Urteil des OLG Celle vom 13.09.2007

OLG Celle: private unfallversicherung, leistungsfähigkeit, behinderung, minderung, invaliditätsgrad, erwerbsfähigkeit, erwerbsunfähigkeit, sozialversicherung, berufsunfähigkeit, invaliditätsbegriff

Gericht:
OLG Celle, 08. Zivilsenat
Typ, AZ:
Urteil, 8 U 100/07
Datum:
13.09.2007
Sachgebiet:
Normen:
AUB § 7
Leitsatz:
1. Verliert der Versicherte durch einen Unfall eine von zwei Nieren, so kommt es, wenn der Verlust
dieses Organs in der Gliedertaxe nicht aufgeführt ist, alleine darauf an, inwieweit hierdurch die
körperliche oder geistige Leistungsfähigkeit unter ausschließlicher Berücksichtigung medizinischer
Gesichtspunkte beeinträchtigt ist.
2. Steht nach dem Ergebnis eines medizinischen Sachverständigengutachtens fest, dass der Verlust
der einen Niere vollständig durch die andere Niere kompensiert wird und mit keinen weiteren
Nachteilen zu rechnen ist, so kommt eine Invaliditätsentschädigung nicht in Betracht.
3. Soweit in Vorschriften des öffentlichrechtlichen Versorgungs oder Schwerbehindertenrechts beim
Verlust einer Niere ein fester Grad der Behinderung oder eine Minderung der Erwerbsfähigkeit
vorgesehen ist, spielt das für die Auslegung privatrechtlicher Vorschriften des
Unfallversicherungsrechts keine Rolle.
Volltext:
Oberlandesgericht Celle
Im Namen des Volkes
Urteil
8 U 100/07
3 O 149/06 Landgericht Hildesheim
Verkündet am
13. September 2007
... , Justizobersekr.
als Urkundsbeamt.
der Geschäftsstelle
In dem Rechtsstreit
L. M. ... in U.,
Klägerin und Berufungsklägerin,
Prozessbevollmächtigte:
Rechtsanwälte ...
gegen
G. Vers. AG, vertreten durch ... , in M.,
Beklagte und Berufungsbeklagte,
Prozessbevollmächtigter:
Rechtsanwalt ...
hat der 8. Zivilsenat des Oberlandesgerichts Celle auf die mündliche Verhandlung vom 10. September 2007 durch
den Richter am Oberlandesgericht ... als Einzelrichter für Recht erkannt:
Die Berufung der Klägerin gegen das am 27. März 2007 verkündete Urteil des Einzelrichters der 3. Zivilkammer des
Landgerichts Hildesheim wird auf ihre Kosten zurückgewiesen.
Das Urteil ist vorläufig vollstreckbar.
Die Revision wird nicht zugelassen.

Aufgabenstellung = Schreibe die Passage des Urteils erneut ab, beginnend bei den Worten "2. Steht nach" und endend nach "nicht in Betracht.". Ersetze dabei "Sachverständigengutachtens" durch "Fachgutachtens".

Bereitgestellte Daten =
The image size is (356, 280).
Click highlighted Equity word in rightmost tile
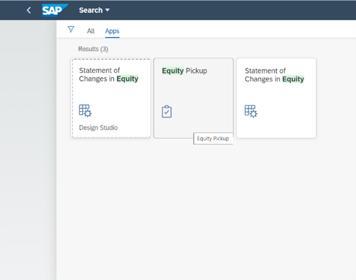(293, 79)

Ergebnis der Aufgabe =
2. Steht nach dem Ergebnis eines medizinischen Fachgutachtens fest, dass der Verlust
der einen Niere vollständig durch die andere Niere kompensiert wird und mit keinen weiteren
Nachteilen zu rechnen ist, so kommt eine Invaliditätsentschädigung nicht in Betracht.